Romalı General Pompey’e atfedilen bir söz var: “İnsanlar doğan güneşe tapar; batan güneşe
değil.”
“Medeni dünyanın estirdiği rüzgâr, çok partililiği, kanunlar önünde eşitliliği, karşı taraftakinin
fikirlerine katılmıyorsan da özgürce açıklanmasına tahammül edilmeyi ve alabildiğine fikir
özgürlüğünü dayatıyor.”
Medeni dünya da durum bu iken,
Kürt cenahına bakacak olursak; Türkiye de ki hakim Kürt siyasetinin (demokrasi sözcüğünü
olabildiğine aşındırarak, ağızlarına sakız yapmalarına rağmen, Kürtlere dayattığı ise, Kürtlerin yüzde
doksan beşinin de ne olduğunu bilmediği, benzerlerinin tüm medeni dünyada bitpazarına düştüğü
Komünist sisteme benzer, Kemalist - Stalinist sol karmasından oluşturdukları Apoculuk diktatöryası
olan ucube bir sistemdir.

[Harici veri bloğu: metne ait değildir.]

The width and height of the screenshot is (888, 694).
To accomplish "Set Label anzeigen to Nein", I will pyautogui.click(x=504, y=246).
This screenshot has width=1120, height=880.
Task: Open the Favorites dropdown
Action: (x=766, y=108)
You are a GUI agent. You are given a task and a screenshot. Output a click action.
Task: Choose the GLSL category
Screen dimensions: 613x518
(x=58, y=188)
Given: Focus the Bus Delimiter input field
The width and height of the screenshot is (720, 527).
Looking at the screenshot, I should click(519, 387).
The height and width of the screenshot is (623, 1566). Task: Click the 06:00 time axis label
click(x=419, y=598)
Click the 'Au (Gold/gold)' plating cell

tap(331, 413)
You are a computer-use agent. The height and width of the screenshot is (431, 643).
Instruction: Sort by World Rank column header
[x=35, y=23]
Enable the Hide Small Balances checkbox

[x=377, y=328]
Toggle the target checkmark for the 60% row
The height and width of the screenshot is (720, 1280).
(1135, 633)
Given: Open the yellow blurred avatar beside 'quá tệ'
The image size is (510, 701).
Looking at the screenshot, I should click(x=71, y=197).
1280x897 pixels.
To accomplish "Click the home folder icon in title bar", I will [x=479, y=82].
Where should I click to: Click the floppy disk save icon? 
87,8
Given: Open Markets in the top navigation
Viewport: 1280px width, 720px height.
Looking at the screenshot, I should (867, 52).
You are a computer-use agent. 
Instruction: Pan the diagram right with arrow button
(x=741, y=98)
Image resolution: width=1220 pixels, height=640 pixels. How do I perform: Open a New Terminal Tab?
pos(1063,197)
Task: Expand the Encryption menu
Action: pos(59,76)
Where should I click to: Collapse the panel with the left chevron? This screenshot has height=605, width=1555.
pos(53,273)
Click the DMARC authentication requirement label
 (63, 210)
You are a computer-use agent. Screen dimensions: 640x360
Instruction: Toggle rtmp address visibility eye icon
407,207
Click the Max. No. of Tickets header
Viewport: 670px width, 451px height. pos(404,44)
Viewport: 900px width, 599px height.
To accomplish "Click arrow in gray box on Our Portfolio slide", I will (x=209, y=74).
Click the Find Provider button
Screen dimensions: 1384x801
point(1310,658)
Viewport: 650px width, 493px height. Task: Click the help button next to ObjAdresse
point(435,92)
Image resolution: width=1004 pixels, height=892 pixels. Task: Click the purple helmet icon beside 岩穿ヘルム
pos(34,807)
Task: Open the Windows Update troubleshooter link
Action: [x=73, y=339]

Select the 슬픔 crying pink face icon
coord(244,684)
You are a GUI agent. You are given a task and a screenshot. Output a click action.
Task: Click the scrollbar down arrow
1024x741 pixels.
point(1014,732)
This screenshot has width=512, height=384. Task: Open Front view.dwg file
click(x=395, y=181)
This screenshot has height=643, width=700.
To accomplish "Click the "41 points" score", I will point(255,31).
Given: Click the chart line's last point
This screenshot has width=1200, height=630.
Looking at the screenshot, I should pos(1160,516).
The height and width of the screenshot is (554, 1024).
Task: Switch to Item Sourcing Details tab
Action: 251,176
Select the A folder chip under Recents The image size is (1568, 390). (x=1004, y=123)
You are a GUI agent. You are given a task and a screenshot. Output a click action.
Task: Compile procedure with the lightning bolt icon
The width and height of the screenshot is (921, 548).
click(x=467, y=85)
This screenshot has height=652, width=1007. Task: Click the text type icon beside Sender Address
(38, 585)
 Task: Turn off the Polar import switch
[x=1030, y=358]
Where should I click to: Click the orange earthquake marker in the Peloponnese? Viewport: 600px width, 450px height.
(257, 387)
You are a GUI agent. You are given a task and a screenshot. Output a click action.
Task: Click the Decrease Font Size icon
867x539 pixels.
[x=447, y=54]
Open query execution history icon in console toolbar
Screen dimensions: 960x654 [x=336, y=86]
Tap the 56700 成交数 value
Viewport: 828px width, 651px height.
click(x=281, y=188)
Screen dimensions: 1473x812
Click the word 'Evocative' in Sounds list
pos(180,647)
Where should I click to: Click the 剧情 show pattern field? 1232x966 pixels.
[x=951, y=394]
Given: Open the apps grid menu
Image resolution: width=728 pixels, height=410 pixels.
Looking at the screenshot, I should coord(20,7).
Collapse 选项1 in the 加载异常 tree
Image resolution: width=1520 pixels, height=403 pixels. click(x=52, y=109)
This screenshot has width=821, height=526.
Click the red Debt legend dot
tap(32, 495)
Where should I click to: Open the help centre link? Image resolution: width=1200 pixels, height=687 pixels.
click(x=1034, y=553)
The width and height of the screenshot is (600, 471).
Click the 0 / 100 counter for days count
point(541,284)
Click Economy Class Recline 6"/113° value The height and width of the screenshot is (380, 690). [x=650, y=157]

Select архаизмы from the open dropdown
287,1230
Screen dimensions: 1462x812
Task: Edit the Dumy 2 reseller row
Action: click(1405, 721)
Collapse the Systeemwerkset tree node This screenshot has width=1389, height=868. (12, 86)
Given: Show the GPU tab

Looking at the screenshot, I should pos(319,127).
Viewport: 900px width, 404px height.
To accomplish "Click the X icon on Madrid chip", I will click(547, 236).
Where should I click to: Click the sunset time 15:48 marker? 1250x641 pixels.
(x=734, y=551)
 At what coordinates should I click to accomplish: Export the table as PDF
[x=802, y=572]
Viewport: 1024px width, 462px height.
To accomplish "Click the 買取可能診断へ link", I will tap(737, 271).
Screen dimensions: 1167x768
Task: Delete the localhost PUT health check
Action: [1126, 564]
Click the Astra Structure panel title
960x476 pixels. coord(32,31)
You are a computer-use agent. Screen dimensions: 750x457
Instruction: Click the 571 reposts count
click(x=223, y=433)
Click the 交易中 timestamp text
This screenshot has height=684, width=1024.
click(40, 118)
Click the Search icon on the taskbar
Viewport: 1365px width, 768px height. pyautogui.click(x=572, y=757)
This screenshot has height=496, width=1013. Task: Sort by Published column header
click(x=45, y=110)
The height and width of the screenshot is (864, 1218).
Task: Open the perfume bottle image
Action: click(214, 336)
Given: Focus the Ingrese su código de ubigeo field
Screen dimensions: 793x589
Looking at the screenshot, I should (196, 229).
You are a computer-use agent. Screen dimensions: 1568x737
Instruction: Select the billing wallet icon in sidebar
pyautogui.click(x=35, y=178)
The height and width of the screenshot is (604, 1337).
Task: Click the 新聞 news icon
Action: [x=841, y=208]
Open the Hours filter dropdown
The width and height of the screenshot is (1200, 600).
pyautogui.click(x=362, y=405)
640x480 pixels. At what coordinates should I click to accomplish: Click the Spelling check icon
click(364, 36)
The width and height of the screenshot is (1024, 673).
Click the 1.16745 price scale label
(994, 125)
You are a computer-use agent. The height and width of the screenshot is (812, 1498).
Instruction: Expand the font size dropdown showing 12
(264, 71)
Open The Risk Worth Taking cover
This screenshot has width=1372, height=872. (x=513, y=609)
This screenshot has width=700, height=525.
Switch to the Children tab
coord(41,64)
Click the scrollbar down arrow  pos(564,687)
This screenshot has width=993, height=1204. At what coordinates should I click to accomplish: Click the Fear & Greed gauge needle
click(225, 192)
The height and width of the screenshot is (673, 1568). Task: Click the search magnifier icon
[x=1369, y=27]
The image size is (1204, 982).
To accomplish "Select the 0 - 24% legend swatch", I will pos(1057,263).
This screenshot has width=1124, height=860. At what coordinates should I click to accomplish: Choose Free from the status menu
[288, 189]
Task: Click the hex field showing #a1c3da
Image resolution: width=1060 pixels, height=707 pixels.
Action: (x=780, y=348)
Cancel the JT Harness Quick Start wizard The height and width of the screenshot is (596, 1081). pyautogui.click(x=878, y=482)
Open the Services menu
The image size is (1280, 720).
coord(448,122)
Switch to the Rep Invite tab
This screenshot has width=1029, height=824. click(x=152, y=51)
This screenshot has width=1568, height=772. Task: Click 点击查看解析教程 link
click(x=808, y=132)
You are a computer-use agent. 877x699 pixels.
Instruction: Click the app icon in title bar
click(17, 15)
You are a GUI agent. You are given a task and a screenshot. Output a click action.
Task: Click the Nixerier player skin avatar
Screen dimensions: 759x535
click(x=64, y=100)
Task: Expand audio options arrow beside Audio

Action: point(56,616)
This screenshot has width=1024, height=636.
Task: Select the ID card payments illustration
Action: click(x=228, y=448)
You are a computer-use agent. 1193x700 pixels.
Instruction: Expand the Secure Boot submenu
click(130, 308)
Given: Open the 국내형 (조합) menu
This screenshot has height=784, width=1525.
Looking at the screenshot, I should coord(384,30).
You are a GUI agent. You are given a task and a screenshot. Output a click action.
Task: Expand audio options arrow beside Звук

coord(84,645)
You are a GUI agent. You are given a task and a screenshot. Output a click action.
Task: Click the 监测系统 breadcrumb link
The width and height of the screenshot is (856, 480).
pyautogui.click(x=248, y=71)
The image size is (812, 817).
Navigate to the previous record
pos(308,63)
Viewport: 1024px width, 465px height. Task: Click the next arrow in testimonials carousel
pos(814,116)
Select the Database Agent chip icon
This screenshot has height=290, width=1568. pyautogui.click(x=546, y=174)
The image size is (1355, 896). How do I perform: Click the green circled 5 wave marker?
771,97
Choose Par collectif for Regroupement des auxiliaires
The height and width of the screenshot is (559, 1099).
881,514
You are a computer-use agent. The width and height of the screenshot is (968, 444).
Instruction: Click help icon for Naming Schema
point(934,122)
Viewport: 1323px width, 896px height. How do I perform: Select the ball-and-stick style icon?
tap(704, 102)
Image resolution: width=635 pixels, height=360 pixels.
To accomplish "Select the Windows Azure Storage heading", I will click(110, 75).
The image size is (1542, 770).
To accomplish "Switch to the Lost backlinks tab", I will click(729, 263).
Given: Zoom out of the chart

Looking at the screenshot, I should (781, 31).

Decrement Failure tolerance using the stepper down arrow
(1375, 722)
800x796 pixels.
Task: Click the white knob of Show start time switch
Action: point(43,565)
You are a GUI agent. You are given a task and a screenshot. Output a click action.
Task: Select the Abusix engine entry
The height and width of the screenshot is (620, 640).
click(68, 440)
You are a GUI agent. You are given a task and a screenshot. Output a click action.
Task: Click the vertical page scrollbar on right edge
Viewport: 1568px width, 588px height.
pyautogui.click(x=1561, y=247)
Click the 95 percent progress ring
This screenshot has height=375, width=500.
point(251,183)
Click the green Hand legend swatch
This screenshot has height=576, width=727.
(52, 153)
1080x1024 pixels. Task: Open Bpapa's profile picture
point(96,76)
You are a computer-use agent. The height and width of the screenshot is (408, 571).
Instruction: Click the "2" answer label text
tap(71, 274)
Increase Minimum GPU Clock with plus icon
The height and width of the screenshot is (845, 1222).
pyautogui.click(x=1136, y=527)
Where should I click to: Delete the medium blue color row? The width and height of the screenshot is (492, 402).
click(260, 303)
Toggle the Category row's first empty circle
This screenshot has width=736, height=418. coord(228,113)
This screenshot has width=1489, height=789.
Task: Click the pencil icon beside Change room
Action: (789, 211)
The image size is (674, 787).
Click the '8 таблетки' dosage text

Bir ara Doğu Almanya da buna benzer bir süreç yaşadı. “Eğer o sistem o
kadar iyi olsaydı içinde büyüyen Almanların canları pahasına Batı Almanya’ya sığınmasının sebebi
neydi o zaman?”
“Kürtlerin özgürlüğe ihtiyacı var. Bu ihtiyacı bütün Kürtler için en iyi kim temsil ediyor? Ayrıca
söyledikleri ile dünyadaki pratikler birbirine uyuyor mu? Bu ihtiyacı bütün Kürtler için en iyi kim
savunuyor veya o yönlü ürettiği projeler Kürt halkının büyük bir çoğunluğunu ikna edebiliyor mu?”
Kürtler bu sorulara aklıselimle düşünmeli, ince eleyip sık dokunarak cevap bulmalı. Şu anda pratikte
yaşanılanlar ne yazık ki özgür olmayan Kürdistan da Kemalistlerin egemenliğinde bulunan ve Kürtleri
kendi evinde bile rehin alınan Kürt siyaseti vasıtasıyla Kürtlere biçilen görev, Kemalistleri Türk
meclisine taşıma hamallığı görevidir ve vuku olan da bundan başka da değildir.
Bunun için Kürtler doğru ile yanlış arasında bir seçim yapıp ya kendine özgün ve özgür bir siyaset
oluşturarak kurtuluş yolunu bulacak, ya da başkasının emrinde köle misali güvensiz ve huzursuz bir
ortam olan Kemalistlerin hamallığını tercih edecekler.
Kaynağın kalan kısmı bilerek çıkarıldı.